__EXTRACTED ENTRIES__:
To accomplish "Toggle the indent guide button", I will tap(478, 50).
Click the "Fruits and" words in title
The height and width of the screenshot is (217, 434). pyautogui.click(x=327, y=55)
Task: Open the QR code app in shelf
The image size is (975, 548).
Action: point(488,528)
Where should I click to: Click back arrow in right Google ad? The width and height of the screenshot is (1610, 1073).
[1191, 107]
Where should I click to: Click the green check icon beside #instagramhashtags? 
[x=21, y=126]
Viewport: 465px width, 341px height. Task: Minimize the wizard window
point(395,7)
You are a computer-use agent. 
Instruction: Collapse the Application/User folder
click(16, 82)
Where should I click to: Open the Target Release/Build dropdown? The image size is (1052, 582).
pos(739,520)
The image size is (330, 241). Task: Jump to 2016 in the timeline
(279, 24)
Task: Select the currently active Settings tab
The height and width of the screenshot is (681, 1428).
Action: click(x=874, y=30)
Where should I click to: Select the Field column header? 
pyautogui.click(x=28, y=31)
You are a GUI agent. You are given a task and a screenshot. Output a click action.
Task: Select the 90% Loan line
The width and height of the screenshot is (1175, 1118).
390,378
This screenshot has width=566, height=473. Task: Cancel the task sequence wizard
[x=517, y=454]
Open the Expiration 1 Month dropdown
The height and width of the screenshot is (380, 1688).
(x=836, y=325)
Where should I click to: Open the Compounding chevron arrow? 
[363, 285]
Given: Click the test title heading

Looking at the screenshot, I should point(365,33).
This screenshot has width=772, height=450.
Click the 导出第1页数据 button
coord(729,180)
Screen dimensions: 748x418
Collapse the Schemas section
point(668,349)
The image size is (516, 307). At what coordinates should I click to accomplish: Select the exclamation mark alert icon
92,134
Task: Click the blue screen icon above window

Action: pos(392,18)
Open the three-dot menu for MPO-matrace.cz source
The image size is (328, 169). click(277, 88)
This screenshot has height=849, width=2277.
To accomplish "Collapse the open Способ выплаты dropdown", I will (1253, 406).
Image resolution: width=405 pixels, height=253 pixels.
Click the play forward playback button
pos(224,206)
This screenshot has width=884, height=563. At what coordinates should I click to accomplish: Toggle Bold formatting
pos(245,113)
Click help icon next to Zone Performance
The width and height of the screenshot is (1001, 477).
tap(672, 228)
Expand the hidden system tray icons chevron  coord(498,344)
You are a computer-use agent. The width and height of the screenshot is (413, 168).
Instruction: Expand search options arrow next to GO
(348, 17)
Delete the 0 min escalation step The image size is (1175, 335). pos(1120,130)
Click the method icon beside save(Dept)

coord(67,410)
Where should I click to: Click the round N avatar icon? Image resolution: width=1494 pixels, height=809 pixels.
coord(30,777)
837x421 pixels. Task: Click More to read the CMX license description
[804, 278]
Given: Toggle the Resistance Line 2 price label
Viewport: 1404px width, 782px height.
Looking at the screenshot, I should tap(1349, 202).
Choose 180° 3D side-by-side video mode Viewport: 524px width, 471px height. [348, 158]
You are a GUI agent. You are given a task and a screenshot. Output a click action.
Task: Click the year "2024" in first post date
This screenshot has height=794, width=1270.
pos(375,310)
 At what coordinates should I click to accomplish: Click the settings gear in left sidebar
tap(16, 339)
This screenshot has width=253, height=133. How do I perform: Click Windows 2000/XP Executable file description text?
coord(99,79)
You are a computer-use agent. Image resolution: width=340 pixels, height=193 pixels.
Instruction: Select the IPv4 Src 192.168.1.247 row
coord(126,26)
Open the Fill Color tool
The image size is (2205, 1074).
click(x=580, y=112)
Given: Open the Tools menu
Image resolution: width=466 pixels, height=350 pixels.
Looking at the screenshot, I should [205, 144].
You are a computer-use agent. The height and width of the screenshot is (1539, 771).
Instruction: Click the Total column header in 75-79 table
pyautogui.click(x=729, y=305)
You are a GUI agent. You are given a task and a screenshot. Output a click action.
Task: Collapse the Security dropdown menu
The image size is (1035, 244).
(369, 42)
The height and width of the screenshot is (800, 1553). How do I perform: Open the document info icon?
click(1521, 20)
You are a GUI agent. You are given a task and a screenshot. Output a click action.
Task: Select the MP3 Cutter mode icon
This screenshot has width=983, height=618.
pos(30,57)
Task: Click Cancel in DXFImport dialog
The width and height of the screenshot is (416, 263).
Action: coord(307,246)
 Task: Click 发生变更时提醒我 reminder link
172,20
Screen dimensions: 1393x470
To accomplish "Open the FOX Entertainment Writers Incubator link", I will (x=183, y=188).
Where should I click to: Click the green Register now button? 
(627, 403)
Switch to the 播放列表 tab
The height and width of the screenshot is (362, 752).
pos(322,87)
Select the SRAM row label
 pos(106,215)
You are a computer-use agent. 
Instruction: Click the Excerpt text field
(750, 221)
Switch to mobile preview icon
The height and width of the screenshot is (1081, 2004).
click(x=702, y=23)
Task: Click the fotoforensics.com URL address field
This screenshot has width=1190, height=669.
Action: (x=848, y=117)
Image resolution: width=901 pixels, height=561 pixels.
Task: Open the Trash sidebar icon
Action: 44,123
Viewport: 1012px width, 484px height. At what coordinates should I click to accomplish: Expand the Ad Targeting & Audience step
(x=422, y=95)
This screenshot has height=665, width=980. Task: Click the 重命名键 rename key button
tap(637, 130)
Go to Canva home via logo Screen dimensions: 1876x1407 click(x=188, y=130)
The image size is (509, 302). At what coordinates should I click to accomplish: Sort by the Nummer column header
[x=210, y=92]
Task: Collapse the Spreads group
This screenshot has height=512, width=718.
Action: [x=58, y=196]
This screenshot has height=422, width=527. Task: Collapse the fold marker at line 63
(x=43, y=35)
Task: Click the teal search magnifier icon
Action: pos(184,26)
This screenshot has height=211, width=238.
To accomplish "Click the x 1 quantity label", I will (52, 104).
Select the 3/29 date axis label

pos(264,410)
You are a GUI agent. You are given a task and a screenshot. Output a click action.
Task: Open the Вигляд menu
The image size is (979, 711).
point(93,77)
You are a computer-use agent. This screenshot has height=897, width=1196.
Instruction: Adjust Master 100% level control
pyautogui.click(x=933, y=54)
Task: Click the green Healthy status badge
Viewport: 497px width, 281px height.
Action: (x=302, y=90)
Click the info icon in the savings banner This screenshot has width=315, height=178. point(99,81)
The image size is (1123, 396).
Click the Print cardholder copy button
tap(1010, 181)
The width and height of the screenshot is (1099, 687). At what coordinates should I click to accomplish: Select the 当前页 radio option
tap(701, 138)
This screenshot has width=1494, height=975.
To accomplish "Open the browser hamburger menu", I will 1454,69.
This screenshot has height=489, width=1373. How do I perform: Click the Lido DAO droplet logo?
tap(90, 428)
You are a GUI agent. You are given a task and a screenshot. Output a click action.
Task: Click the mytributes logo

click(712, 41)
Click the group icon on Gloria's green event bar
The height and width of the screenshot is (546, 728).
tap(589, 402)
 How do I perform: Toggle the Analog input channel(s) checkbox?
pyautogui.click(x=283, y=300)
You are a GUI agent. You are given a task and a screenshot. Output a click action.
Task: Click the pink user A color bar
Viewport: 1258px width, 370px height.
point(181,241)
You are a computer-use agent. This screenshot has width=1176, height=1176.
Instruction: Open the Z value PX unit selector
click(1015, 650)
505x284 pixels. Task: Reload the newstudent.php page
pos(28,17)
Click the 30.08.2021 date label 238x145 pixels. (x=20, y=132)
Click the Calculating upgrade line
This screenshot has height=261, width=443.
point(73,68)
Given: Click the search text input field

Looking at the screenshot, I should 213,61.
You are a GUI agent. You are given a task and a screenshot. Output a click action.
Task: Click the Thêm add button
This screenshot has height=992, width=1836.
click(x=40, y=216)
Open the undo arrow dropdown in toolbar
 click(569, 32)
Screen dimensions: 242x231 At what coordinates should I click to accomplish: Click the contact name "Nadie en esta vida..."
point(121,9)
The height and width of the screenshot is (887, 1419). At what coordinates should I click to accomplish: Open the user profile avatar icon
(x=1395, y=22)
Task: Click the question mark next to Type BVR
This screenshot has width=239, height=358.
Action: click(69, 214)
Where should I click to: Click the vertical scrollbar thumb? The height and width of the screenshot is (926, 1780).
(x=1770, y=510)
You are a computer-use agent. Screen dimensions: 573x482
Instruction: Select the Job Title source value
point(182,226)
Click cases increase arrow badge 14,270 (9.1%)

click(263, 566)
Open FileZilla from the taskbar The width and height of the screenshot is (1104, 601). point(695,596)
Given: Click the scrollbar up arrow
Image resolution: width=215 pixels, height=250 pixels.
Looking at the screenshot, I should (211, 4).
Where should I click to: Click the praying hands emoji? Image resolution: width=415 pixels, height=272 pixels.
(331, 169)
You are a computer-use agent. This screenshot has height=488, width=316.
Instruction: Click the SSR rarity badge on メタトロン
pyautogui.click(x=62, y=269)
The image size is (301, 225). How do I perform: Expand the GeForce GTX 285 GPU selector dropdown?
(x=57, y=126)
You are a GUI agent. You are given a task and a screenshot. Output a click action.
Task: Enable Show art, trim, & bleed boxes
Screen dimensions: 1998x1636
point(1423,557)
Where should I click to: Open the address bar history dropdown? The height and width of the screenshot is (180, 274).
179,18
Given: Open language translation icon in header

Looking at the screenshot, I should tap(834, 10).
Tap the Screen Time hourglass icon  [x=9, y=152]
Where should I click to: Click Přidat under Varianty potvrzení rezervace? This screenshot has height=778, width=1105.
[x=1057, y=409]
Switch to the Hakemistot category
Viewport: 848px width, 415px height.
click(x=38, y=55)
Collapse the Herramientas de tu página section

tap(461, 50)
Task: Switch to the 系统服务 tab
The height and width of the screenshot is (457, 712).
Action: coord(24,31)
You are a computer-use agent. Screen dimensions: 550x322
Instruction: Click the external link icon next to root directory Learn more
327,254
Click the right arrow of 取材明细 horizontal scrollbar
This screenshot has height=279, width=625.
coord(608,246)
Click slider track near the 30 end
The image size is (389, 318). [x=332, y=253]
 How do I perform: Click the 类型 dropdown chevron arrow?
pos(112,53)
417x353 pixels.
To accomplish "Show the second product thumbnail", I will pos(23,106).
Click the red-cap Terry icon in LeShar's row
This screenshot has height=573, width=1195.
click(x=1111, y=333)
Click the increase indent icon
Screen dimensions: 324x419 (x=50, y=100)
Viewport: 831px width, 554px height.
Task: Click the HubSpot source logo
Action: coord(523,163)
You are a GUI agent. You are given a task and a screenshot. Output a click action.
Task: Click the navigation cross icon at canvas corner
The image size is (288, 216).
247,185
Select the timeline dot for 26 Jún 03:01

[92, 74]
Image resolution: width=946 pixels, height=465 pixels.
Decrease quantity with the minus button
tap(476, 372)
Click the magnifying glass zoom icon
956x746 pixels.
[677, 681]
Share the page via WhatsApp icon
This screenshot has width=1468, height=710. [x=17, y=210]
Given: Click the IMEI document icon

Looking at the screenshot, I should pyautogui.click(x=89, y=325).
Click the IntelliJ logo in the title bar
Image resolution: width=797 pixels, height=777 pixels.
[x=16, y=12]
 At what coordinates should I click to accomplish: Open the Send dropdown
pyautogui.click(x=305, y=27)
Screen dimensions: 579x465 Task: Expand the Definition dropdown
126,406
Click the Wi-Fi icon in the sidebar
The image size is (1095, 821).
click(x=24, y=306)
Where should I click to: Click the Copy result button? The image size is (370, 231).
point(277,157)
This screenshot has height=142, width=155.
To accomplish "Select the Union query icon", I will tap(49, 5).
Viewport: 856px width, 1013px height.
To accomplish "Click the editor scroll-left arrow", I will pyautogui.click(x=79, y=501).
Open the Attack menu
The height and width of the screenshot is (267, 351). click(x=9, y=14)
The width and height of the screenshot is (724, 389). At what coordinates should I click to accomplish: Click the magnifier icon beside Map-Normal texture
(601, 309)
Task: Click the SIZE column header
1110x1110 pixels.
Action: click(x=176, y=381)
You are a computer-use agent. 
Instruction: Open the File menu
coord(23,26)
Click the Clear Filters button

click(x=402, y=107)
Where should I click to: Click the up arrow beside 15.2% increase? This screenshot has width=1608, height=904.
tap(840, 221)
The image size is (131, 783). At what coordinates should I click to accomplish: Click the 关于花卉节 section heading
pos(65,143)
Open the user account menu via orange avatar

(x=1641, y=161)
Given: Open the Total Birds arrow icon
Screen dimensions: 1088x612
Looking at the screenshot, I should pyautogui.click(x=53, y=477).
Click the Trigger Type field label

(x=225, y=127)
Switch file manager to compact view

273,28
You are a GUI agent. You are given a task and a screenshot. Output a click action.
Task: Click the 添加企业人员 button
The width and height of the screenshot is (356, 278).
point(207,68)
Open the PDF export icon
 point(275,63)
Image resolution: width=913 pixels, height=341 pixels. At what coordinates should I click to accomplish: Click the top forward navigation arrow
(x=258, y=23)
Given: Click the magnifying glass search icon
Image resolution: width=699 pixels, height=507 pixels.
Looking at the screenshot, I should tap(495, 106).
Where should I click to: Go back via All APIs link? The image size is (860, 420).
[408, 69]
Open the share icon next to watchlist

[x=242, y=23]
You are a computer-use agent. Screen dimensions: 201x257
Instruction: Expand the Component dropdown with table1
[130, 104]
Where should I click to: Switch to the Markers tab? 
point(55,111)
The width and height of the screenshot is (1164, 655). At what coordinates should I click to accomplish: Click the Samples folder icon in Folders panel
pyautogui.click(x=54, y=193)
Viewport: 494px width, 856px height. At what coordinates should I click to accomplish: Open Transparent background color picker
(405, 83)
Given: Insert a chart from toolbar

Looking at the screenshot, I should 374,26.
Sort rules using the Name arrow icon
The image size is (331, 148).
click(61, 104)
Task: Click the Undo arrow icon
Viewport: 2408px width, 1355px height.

__SET PROBLEM__: Extract the lines of the data from its start through the line containing "point(395,7)", inclusive, and reproduce them unchanged.

__SOLVED EXERCISE__:
To accomplish "Toggle the indent guide button", I will tap(478, 50).
Click the "Fruits and" words in title
The height and width of the screenshot is (217, 434). pyautogui.click(x=327, y=55)
Task: Open the QR code app in shelf
The image size is (975, 548).
Action: point(488,528)
Where should I click to: Click back arrow in right Google ad? The width and height of the screenshot is (1610, 1073).
[1191, 107]
Where should I click to: Click the green check icon beside #instagramhashtags? 
[x=21, y=126]
Viewport: 465px width, 341px height. Task: Minimize the wizard window
point(395,7)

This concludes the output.